Entering the new year, the Rangers had scored the tenth most goals, and had the fewest regulation losses (9).
Right wing Marian Gaborik has avoided the injuries which plagued him in 2010-11, and has already matched last season’s goal total (22) in only 37 games, which not only had him in a three way tie by January 4th with Toronto’s Phil Kessel and Chicago’s Jonathan Toews for second overall in the league, but also on pace for a career-best 48 goals.
Team captain Ryan Callahan has overcome a slow start, and was tied with Brad Richards for second in team scoring with 29 points. If the hard-working Callahan stays healthy, he’s on track for a career year in goals (28), assists (35) and points (63).
Young center Derek Stepan and winger Artem Anisimov have also shown improvement, on pace to exceed their numbers of last season.
Defense was thought to be a problem area starting this season, given the youth on the blueline, and the absence of Marc Staal, who would miss the opening three months to a concussion.
Yet the defensive stats by mid-season tell a different story, as the Rangers are around the middle of the pack (14th) in shots-against per game (30.0). They’ve been strong on the penalty-kill, sitting sixth overall in that department.
The improvement of young defensemen Michael Del Zotto and Ryan McDonagh, along with the continued development of Dan Girardi into a solid all-round blueliner, have been significant factors. With Staal having finally returned to the lineup, the Rangers defense should only get better.

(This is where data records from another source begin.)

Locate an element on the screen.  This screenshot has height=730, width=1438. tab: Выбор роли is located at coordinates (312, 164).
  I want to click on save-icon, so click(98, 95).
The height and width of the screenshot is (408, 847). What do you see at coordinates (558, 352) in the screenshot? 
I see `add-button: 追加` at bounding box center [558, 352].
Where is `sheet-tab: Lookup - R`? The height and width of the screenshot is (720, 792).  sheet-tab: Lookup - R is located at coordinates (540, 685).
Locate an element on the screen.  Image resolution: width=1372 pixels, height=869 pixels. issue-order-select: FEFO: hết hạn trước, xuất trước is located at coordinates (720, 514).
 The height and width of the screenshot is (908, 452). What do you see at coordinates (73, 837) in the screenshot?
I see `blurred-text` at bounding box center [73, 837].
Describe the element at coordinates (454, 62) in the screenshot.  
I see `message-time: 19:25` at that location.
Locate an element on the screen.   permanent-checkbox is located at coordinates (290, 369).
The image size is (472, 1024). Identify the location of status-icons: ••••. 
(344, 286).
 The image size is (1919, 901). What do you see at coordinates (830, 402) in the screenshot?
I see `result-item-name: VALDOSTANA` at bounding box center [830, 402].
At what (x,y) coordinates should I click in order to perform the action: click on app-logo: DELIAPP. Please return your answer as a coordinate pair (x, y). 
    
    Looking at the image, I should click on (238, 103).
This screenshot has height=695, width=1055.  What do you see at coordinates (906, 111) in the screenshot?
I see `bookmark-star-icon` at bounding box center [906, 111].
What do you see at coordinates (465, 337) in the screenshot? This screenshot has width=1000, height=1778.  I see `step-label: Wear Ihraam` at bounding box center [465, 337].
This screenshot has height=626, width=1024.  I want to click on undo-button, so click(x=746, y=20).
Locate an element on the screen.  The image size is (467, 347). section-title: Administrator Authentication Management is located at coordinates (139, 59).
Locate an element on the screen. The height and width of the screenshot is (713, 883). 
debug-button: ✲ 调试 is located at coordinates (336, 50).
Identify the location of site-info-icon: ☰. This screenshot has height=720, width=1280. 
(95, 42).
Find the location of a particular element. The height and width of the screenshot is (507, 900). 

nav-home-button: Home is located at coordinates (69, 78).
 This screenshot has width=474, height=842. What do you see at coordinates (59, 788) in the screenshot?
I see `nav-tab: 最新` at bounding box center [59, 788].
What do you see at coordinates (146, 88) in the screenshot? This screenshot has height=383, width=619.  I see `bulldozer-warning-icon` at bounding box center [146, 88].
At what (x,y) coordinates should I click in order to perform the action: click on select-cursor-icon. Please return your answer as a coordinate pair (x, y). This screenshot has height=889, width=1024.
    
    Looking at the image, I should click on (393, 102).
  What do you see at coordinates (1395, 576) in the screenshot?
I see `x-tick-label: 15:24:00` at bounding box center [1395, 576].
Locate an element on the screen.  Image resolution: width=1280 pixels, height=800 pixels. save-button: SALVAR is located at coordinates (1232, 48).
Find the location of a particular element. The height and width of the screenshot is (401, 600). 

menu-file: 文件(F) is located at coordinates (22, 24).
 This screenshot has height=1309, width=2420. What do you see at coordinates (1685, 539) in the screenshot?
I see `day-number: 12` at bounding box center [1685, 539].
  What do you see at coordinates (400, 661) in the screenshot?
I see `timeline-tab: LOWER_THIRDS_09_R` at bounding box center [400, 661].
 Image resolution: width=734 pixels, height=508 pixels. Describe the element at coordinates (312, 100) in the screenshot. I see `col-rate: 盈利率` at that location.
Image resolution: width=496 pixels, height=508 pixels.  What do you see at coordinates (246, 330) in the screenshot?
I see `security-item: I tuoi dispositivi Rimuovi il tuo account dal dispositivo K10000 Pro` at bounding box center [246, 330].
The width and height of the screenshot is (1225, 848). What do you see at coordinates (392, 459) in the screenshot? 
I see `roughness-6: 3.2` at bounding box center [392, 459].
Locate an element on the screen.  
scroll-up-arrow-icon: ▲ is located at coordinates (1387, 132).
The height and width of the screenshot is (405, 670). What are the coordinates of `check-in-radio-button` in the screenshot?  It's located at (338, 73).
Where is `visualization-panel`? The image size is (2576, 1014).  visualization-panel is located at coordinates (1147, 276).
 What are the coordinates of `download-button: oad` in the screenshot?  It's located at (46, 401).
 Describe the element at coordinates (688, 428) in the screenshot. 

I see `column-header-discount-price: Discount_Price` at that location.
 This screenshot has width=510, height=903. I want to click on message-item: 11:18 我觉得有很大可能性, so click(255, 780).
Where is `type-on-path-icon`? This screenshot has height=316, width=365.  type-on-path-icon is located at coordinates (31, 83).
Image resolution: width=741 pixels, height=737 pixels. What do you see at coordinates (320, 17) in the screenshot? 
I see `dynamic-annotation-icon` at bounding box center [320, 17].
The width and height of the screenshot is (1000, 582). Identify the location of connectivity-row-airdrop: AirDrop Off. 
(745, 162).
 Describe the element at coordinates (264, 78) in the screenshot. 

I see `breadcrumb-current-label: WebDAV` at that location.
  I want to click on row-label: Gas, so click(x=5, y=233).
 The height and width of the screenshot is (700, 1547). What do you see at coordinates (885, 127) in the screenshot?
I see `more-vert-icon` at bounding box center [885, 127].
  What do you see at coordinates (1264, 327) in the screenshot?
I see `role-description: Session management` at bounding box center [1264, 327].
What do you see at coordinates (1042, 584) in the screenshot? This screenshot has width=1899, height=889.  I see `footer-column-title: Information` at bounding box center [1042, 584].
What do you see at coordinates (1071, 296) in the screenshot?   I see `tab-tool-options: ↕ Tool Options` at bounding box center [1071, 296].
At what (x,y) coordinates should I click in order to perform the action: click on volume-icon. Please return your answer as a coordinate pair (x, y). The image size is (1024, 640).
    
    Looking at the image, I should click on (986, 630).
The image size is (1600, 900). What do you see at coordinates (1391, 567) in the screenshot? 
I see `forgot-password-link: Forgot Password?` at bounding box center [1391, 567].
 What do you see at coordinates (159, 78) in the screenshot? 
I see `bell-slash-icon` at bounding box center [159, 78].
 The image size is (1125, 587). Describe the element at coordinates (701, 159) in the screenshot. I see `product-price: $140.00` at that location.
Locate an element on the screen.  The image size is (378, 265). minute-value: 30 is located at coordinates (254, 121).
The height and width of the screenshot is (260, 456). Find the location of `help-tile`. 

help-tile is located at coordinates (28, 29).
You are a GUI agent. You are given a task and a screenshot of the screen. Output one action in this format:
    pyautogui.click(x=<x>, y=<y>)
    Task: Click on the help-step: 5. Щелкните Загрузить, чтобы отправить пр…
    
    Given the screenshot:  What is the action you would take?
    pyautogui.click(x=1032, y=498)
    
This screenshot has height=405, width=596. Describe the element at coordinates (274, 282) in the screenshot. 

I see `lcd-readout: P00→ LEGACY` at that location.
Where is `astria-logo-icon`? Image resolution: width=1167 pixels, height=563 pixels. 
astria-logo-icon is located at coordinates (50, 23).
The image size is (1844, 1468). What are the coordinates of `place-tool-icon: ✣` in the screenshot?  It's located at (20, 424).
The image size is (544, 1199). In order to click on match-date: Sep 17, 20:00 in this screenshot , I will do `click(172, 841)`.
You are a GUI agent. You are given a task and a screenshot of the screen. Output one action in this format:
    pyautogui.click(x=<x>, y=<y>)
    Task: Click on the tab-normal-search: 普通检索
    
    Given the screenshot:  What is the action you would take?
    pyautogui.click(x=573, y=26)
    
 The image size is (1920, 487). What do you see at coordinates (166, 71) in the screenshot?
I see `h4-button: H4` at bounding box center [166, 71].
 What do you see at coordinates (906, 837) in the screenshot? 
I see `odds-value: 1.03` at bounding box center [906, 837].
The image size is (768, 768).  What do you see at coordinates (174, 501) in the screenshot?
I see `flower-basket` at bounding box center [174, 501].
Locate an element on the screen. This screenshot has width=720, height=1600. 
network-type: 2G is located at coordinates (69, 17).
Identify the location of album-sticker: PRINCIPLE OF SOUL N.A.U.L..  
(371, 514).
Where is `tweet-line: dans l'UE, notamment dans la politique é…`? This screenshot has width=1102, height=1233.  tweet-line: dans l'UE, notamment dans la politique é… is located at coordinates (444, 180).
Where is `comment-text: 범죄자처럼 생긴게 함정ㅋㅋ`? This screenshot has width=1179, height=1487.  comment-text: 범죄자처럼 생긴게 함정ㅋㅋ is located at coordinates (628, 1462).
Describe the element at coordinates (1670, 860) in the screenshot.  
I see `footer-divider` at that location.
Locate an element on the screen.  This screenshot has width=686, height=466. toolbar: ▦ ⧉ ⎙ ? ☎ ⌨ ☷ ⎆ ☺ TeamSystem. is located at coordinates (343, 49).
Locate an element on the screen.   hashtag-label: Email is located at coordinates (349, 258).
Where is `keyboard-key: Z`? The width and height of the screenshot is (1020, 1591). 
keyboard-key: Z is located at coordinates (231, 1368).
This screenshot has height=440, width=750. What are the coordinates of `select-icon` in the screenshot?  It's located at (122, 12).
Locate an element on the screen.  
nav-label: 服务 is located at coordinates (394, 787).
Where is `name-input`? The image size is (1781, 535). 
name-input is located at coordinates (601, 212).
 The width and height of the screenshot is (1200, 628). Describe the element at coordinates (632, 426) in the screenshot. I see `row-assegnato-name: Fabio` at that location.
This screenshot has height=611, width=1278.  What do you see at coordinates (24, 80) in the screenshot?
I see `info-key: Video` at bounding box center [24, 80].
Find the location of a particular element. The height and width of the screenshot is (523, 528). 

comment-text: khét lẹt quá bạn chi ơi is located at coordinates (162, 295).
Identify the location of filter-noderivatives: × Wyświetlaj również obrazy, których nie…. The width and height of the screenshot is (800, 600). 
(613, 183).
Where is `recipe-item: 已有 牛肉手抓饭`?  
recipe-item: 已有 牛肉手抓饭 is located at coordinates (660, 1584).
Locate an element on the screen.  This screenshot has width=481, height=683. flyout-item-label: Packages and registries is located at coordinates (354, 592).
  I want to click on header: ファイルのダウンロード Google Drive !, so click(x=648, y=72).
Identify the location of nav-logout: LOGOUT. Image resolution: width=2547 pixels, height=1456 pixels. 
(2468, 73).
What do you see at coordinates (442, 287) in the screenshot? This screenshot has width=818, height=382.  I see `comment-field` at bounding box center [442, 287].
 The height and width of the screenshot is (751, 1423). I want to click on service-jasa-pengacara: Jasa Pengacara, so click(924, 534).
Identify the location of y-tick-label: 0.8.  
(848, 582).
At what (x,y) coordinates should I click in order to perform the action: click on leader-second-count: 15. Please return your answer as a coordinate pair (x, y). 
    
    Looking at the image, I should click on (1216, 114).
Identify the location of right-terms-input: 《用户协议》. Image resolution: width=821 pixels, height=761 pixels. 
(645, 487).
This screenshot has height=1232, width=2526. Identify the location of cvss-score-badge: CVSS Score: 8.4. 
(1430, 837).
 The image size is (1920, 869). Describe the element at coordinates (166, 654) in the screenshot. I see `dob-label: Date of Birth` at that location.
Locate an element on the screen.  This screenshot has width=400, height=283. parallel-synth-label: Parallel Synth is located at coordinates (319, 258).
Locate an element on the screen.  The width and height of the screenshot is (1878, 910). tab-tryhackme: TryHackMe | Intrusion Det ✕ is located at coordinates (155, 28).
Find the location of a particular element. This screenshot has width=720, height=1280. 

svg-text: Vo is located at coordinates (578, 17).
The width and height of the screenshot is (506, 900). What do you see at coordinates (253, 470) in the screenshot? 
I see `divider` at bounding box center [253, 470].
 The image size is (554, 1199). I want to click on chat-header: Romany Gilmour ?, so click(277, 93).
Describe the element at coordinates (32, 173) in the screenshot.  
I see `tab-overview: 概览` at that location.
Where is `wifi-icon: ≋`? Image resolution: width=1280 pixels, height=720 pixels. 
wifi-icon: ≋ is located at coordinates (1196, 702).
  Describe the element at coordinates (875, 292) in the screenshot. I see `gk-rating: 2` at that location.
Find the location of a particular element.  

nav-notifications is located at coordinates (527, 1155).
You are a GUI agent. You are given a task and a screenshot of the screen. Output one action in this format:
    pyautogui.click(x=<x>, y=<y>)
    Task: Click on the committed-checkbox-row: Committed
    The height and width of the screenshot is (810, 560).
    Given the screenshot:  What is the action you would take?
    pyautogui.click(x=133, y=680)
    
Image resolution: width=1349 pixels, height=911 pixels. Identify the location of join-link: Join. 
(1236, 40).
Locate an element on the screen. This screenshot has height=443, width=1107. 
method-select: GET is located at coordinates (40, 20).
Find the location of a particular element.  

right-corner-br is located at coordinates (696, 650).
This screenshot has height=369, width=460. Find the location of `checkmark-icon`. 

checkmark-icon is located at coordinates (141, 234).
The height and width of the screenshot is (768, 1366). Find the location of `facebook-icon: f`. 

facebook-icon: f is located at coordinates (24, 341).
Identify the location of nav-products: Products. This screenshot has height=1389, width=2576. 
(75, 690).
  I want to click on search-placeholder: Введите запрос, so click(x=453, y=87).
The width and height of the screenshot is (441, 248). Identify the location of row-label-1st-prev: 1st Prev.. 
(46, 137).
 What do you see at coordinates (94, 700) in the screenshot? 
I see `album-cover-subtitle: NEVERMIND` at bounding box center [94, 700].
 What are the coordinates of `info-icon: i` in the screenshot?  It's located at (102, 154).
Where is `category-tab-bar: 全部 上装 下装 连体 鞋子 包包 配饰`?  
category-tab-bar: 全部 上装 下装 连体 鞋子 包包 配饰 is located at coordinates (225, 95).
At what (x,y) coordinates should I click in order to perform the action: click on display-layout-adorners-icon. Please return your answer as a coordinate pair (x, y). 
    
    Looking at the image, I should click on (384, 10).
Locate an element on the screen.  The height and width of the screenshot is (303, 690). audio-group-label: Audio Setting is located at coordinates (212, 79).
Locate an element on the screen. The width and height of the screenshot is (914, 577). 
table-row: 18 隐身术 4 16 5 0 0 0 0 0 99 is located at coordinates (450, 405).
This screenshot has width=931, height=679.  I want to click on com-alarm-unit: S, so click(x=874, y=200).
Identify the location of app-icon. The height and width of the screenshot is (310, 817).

Their goals-against (2.05) is the second best in the league, due in part to their solid team defense, but largely thanks to goaltender Henrik Lundqvist, who is currently having a Vezina-worthy season. As of January 4th, Lundqvist was second overall in goals-against (1.92), third overall in save percentage (.937), and was tied for fifth in wins (17).
Outspoken head coach John Tortorella also deserves credit for the Rangers strong performance thus far, molding the Blueshirts into a team which plays an effective, hard-working game, with superb goaltending, a skilled, improved young defense corps, and two good scoring lines.
Still, there’s some problem areas they must address. As per Larry Brooks of the NY Post, Richards hasn’t hit the score sheet as often as liked, they’re not getting much production from their bottom two lines, and their power-play is among the bottom third in the league.
The concern over additional scoring is justified when considering the Blueshirts generated the sixth-fewest shots per game coming into the new year.
Richards is on pace for 31 goals, which would be a career-high, but his assist numbers are way down, putting him on pace for 64 points, a full 13 less than last season’s numbers with Dallas, and down considerably from the 91 points of 2009-10. That’s certainly not the kind of production GM Glen Sather envisioned when he inked Richards to a nine-year, $60 million contract last summer.
Left wing Brandon Dubinsky was re-signed last summer to a new contract worth an average cap hit of $4.2 million per season, but so far he hasn’t played up to those dollars. Dubinsky. struggled through most of the opening three months of this season, though in recent games he’s shown signs of rediscovering his offensive touch. He’ll have to step it up in the second half if he’s to justify that salary.
With the NHL trade deadline at the end of next month, Sather could go shopping for some additional depth to address his problem areas, possibly for a scoring left winger to play either on the first or second line. Such a winger could bolster Richards’ production and improve their power-play. Slats could also follow that up by shopping for a good third line forward with a decent scoring touch.
Rookie winger Carl Hagelin has played well since being called up on November 25th, with 11 points in 19 games, but it remains to be seen how he’ll perform over the second half of the schedule and into the playoffs, when the games become more physical and intense. It might be best, therefore, to add an experienced scoring left wing, and perhaps drop Hagelin to the right side on the third line.
With currently just over $1.18 million in available cap space, Sather doesn’t have room to absorb much salary, unless Wojtek Wolski ($3.8 million cap hit) remains sidelined or gets buried in the minors. Otherwise, to bring in that aforementioned scoring left wing, he’ll have to part with a decent player carrying significant salary.
For the time being, Sather has the luxury of time on his side. The team has played well, overcoming those problem areas, and as long as they remain at or near the top of the Eastern Conference, he’s in no hurry to make any deals. A slump, or a rash of injuries to key players, could of course increase the urgency to bolster his scoring depth.
If the Rangers can find a suitable scoring left wing, maintain their current strong play and stay healthy, they could by season’s end become serious Stanley Cup contenders.